Tegenover het open bewustzijn staat het profane bewustzijn. Het is de situatie van  het gewone, alledaagse leven met het bijbehorende gedrag, de menselijk maat. Het is de wereld van de verschijnselen en objecten en het staat in dienst van het empirische ik. Het wordt gekenmerkt door de taal (woorden, definities en beschrijvingen), streven, begeerten, dwangmatig gedrag. Door het profane bewustzijn leven we in een beperkte werkelijkheid en zijn we als een kikker in een put met wie je niet over de zee kunt praten. Het profane bewustzijn is als een beslagen spiegel.    

Chong vertelt hoe we kunnen proberen te ontsnappen aan de beperkingen van het profane denken. Meditatie is hiervoor een weg. Het profane bewustzijn is maar een onderdeel van het open bewustzijn. Je moet je ego loslaten en trachten te handelen vanuit een onbevooroordeeld bewustzijn en zonder te verlangen naar vaste grond onder de voeten. Tussen hemel en aarde is er geen enkele plek die veilig is voor verandering. Iedereen moet zijn/haar eigen weg vinden, met vallen en opstaan. Je leven is geen bouwproject dat door een ander voor jou is bedacht, maar een weg die ontstaat doordat jij hem gaat. Je staat er helemaal alleen voor.

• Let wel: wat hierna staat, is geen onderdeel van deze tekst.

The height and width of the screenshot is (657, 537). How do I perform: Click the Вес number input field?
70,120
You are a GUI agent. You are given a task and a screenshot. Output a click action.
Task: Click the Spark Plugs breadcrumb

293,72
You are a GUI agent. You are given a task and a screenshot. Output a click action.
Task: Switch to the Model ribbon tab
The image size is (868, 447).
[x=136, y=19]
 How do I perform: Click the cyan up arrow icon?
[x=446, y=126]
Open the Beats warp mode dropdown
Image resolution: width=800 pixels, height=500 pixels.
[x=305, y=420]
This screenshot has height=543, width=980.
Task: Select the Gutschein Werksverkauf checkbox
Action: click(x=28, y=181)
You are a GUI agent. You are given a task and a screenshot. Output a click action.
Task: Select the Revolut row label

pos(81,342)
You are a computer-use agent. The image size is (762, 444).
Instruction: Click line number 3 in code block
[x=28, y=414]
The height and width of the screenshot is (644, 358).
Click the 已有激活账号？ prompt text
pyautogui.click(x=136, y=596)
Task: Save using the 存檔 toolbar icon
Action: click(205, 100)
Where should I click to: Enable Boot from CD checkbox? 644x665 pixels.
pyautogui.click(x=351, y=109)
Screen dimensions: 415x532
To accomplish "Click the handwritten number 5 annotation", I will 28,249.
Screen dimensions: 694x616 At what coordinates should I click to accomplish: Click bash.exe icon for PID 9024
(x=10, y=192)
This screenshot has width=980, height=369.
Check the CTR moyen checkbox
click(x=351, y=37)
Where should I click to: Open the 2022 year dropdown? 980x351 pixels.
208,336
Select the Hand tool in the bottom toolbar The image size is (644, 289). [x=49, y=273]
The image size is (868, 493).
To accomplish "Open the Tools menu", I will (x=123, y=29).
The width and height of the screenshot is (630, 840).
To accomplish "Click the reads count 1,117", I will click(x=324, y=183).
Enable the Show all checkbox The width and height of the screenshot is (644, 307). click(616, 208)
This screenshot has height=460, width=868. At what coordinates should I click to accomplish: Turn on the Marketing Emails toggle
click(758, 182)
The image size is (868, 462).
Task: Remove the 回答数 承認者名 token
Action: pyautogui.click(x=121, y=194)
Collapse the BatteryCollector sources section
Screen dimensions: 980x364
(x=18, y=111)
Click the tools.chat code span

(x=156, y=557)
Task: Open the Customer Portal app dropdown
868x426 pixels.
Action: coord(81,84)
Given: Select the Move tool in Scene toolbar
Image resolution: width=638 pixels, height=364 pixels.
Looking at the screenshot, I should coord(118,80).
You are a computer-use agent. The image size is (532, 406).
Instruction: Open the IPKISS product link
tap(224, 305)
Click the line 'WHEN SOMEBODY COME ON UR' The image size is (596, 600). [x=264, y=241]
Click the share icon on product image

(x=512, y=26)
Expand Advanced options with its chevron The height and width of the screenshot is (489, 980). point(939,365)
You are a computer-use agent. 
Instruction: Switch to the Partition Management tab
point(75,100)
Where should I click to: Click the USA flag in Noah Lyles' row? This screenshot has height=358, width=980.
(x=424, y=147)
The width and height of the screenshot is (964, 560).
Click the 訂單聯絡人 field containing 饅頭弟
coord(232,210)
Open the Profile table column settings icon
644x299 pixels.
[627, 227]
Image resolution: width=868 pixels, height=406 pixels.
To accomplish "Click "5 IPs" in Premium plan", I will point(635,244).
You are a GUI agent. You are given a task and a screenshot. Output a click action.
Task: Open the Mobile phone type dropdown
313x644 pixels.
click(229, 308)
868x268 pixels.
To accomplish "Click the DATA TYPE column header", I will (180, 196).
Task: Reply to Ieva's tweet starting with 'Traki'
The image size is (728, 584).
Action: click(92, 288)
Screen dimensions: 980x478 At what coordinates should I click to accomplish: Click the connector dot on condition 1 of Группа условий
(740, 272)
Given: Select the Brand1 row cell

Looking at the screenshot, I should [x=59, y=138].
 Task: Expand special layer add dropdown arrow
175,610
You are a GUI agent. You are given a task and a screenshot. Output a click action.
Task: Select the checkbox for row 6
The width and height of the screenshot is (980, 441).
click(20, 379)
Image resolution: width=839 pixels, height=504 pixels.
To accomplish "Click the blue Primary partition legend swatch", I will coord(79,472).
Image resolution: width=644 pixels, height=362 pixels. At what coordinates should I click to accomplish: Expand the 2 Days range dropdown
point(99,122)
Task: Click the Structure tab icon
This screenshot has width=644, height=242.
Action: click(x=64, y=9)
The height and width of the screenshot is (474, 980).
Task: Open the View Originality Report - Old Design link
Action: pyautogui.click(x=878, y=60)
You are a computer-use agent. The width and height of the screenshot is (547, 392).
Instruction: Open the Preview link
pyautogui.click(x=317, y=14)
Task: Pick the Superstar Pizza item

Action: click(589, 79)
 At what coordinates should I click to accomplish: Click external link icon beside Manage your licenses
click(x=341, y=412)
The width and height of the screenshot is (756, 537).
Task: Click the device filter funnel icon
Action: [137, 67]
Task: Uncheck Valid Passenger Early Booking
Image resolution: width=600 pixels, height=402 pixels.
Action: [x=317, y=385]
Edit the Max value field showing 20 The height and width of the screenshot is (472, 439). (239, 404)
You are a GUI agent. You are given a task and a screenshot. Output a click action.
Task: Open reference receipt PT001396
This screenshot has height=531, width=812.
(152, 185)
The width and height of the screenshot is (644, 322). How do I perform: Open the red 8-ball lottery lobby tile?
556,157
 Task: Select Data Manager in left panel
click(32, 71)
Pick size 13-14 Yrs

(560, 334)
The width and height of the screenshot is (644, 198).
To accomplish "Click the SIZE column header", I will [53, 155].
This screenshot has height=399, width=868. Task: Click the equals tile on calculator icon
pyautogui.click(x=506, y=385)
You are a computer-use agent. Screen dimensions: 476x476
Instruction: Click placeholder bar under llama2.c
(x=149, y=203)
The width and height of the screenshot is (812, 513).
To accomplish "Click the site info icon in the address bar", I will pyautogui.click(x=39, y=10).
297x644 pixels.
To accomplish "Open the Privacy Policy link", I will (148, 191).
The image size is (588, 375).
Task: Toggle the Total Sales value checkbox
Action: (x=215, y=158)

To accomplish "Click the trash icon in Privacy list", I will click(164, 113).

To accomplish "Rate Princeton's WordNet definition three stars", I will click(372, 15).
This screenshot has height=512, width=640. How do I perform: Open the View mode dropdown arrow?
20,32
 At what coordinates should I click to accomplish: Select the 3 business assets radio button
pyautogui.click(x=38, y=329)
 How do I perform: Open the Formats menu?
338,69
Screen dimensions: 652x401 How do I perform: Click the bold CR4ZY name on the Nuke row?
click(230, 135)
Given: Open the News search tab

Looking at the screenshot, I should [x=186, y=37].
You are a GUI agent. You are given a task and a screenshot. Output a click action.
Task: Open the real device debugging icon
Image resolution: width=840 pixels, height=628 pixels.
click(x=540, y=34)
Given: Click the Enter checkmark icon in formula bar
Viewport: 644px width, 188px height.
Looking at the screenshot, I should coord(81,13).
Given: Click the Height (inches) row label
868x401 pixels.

Het streven naar het open bewustzijn vraagt om afstandelijkheid en onbevangenheid. In dit opzicht staat het Taoïsme tegenover het Confucianisme (en rationalisme). Is deze tegenstelling absoluut? Waarschijnlijk niet. De taoïstische meester Zhuangzi heeft een  vriend, Huizi, die het confucianistische gedachtenpatroon aanhangt en met wie hij voortdurend discussieeert. Als Huizi overlijdt is Zhuangzi diep bedroefd en hij schaamt zich niet voor zijn emoties.         

In hoeverre komen we aspecten van het taoïstische denken ook tegen in de westerse filosofie? We zagen raakvlakken met Plato, Spinoza, Heidegger en  Wittgenstein en juist niet met Descartes. Bij de discussie vielen ook de namen van Kant, Hegel, Kierkegaard en Schopenhauer.

Hoe werd het boek beoordeeld? Sommigen van ons stonden er heel positief tegenover, anderen vonden het interessant. Weer anderen hadden er weinig of geen affiniteit mee. Kortom, uiteenlopende meningen.